----- Passage shown -----
The Doctors, Their Letters

AROUND HARVARD one quickly discovers the power and ubiquity of the "old boy network," but events last week revealed this system in its most despicable form. Four highly esteemed doctors, all affiliated with Harvard, were found to have written letters of recommendation for a colleague, neglecting to mention that he had been convicted of rape only weeks earlier.

The omission of Dr. Arif Hussain's criminal background raises questions beyond those of medical ethics. By showing themselves more willing to bail out a friend than to obey the moral rules of their profession, the doctors called into question the legitimate uses of influence and revealed the kind of mentality which can be bred in a heavily male environment. Whether the recommending doctors felt that the nurse who was raped had "asked for it," whether they thought their colleague had "learned his lesson," whether they merely forgot to mention the conviction, or whether--as one doctor said last week--they did not consider it "directly relevant," they certainly did not regard the rape conviction with the degree of severity it ought to provoke.

Moreover, this attitude of benign neglect was not limited to the four physicians involved, as the actions taken by Brigham and Women's Hospital (BWH) throughout the controversy strongly suggest. One BWH doctor observed last week that the hospital felt Hussain's trial "didn't have anything to do with his professional abilities." Furthermore, when the new controversy broke, hospital administrators not only remained silent on the issue, but ordered their staffs to avoid comment as well, hoping, as one staff member put it, that the whole thing would "blow over."

But an issue of this magnitude should not be abandoned to the prevailing winds. The negligence shown by the four recommending doctors was morally unjustifiable and neither their friendship with Hussain nor the probable negligence of Buffalo Children's Hospital should exonerate them. We urge both Harvard and the Massachusetts Medical Society--which has already begun an investigation of the incident--to censure the doctors, for only such strong action would appropriately reprimand the doctors and uphold the moral standards of the profession.
----- Given data -----
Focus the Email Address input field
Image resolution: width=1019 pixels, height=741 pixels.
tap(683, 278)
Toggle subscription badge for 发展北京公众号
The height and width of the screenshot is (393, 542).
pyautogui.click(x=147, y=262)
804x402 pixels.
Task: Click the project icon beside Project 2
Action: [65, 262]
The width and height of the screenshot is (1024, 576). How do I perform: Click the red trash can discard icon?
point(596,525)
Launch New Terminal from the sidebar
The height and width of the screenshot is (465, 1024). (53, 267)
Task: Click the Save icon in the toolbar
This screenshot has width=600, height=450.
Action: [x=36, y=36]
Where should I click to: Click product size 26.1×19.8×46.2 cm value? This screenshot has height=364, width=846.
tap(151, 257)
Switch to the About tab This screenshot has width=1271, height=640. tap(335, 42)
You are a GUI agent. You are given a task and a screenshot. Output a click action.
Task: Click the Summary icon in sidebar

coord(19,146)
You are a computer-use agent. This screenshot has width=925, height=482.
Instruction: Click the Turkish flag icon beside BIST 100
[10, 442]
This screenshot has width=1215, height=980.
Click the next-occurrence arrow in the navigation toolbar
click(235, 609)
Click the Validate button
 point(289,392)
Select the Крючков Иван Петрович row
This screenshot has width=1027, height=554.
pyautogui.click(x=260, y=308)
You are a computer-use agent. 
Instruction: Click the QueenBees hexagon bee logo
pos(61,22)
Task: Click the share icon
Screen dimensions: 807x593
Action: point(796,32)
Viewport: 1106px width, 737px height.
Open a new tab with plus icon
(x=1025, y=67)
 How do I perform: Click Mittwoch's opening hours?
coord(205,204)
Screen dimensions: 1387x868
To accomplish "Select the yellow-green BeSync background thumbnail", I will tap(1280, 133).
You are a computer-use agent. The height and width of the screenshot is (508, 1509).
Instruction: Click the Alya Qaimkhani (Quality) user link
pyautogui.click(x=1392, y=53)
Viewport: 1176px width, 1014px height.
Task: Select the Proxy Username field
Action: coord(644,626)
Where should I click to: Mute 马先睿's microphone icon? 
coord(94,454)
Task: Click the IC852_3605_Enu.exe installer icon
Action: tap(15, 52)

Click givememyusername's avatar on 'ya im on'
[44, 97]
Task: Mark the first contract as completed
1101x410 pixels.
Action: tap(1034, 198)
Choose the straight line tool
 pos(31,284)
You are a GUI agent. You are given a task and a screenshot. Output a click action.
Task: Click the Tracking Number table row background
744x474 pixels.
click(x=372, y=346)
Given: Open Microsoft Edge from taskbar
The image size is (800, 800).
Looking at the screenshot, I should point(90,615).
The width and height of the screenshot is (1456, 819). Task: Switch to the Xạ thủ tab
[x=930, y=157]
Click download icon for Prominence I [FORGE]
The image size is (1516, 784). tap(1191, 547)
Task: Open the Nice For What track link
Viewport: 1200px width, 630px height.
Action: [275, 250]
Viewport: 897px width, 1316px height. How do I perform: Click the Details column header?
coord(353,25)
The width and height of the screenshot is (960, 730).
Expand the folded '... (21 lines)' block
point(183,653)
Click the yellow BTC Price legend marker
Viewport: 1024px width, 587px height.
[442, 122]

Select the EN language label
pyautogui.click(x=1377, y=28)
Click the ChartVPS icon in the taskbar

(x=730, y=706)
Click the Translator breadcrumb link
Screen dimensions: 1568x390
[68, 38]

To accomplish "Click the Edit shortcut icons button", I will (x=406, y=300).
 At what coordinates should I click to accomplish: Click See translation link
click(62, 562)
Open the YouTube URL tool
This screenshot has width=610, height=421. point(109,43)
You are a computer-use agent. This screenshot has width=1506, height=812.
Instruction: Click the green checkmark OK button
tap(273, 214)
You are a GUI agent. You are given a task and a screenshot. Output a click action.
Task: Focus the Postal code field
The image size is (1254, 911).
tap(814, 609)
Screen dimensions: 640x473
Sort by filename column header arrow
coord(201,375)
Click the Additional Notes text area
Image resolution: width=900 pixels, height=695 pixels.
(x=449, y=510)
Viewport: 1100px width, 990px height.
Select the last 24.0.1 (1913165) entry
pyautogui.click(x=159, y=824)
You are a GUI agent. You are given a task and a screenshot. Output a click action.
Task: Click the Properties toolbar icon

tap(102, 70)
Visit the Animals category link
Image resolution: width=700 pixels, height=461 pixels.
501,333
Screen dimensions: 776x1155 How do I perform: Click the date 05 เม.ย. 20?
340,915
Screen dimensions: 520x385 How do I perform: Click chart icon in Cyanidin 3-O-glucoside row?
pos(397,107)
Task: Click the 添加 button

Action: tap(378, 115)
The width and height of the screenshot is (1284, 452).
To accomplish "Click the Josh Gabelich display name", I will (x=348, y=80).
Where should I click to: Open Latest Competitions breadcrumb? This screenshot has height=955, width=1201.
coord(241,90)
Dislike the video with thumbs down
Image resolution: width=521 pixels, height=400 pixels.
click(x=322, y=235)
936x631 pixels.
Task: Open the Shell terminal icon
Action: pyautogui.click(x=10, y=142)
-----
- **Work to complete**
- 1) Decide whether each statement agrees with the editorial, answering yes or no and quoting the deciding words: (a) Four doctors affiliated with Harvard wrote letters of recommendation for a colleague. (b) Hospital administrators at Brigham and Women's Hospital publicly condemned the letters. (c) The Massachusetts Medical Society has already begun an investigation of the incident.
- 2) Write out the stretch of the editorial from "The Doctors, Their" through "only weeks earlier.", copying every word exactly.
The material comes from a different source than the editorial.

- **Solutions to the problems**
- 1)
(a) Yes: "Four highly esteemed doctors, all affiliated with Harvard, were found to have written letters of recommendation for a colleague"
(b) No: "hospital administrators not only remained silent on the issue, but ordered their staffs to avoid comment as well"
(c) Yes: "which has already begun an investigation of the incident"

- 2)
The Doctors, Their Letters

AROUND HARVARD one quickly discovers the power and ubiquity of the "old boy network," but events last week revealed this system in its most despicable form. Four highly esteemed doctors, all affiliated with Harvard, were found to have written letters of recommendation for a colleague, neglecting to mention that he had been convicted of rape only weeks earlier.